* BEGIN MATERIAL PROVIDED *

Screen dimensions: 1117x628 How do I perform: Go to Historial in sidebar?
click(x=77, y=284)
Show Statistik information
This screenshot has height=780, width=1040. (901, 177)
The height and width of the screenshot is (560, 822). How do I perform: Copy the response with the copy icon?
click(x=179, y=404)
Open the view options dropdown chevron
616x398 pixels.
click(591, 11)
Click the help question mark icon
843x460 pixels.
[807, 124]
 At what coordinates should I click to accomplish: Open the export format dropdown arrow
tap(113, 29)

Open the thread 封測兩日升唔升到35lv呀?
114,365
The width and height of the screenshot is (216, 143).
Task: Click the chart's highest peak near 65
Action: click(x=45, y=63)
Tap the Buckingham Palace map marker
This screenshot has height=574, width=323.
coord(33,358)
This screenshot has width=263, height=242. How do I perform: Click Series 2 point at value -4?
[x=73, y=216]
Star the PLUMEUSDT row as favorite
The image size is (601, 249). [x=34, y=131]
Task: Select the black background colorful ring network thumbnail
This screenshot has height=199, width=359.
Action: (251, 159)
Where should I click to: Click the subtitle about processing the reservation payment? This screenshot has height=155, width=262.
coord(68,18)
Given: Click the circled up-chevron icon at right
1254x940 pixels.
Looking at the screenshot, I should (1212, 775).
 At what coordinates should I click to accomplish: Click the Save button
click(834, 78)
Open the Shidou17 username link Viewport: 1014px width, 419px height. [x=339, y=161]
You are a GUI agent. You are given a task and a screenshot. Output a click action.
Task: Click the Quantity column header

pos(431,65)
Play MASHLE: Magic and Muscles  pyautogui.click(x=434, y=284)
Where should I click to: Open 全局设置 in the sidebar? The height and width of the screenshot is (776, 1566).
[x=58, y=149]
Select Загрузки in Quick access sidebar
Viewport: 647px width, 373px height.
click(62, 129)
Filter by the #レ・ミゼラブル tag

* END MATERIAL PROVIDED *

WORK INSTRUCTIONS:
Reproduce all of the material above, swapping every occurrence of "icon" for "symbol" and leaving everything else unchanged.

FINAL ANSWER:
Screen dimensions: 1117x628 How do I perform: Go to Historial in sidebar?
click(x=77, y=284)
Show Statistik information
This screenshot has height=780, width=1040. (901, 177)
The height and width of the screenshot is (560, 822). How do I perform: Copy the response with the copy symbol?
click(x=179, y=404)
Open the view options dropdown chevron
616x398 pixels.
click(591, 11)
Click the help question mark symbol
843x460 pixels.
[807, 124]
 At what coordinates should I click to accomplish: Open the export format dropdown arrow
tap(113, 29)

Open the thread 封測兩日升唔升到35lv呀?
114,365
The width and height of the screenshot is (216, 143).
Task: Click the chart's highest peak near 65
Action: click(x=45, y=63)
Tap the Buckingham Palace map marker
This screenshot has height=574, width=323.
coord(33,358)
This screenshot has width=263, height=242. How do I perform: Click Series 2 point at value -4?
[x=73, y=216]
Star the PLUMEUSDT row as favorite
The image size is (601, 249). [x=34, y=131]
Task: Select the black background colorful ring network thumbnail
This screenshot has height=199, width=359.
Action: (251, 159)
Where should I click to: Click the subtitle about processing the reservation payment? This screenshot has height=155, width=262.
coord(68,18)
Given: Click the circled up-chevron symbol at right
1254x940 pixels.
Looking at the screenshot, I should (1212, 775).
 At what coordinates should I click to accomplish: Click the Save button
click(834, 78)
Open the Shidou17 username link Viewport: 1014px width, 419px height. [x=339, y=161]
You are a GUI agent. You are given a task and a screenshot. Output a click action.
Task: Click the Quantity column header

pos(431,65)
Play MASHLE: Magic and Muscles  pyautogui.click(x=434, y=284)
Where should I click to: Open 全局设置 in the sidebar? The height and width of the screenshot is (776, 1566).
[x=58, y=149]
Select Загрузки in Quick access sidebar
Viewport: 647px width, 373px height.
click(62, 129)
Filter by the #レ・ミゼラブル tag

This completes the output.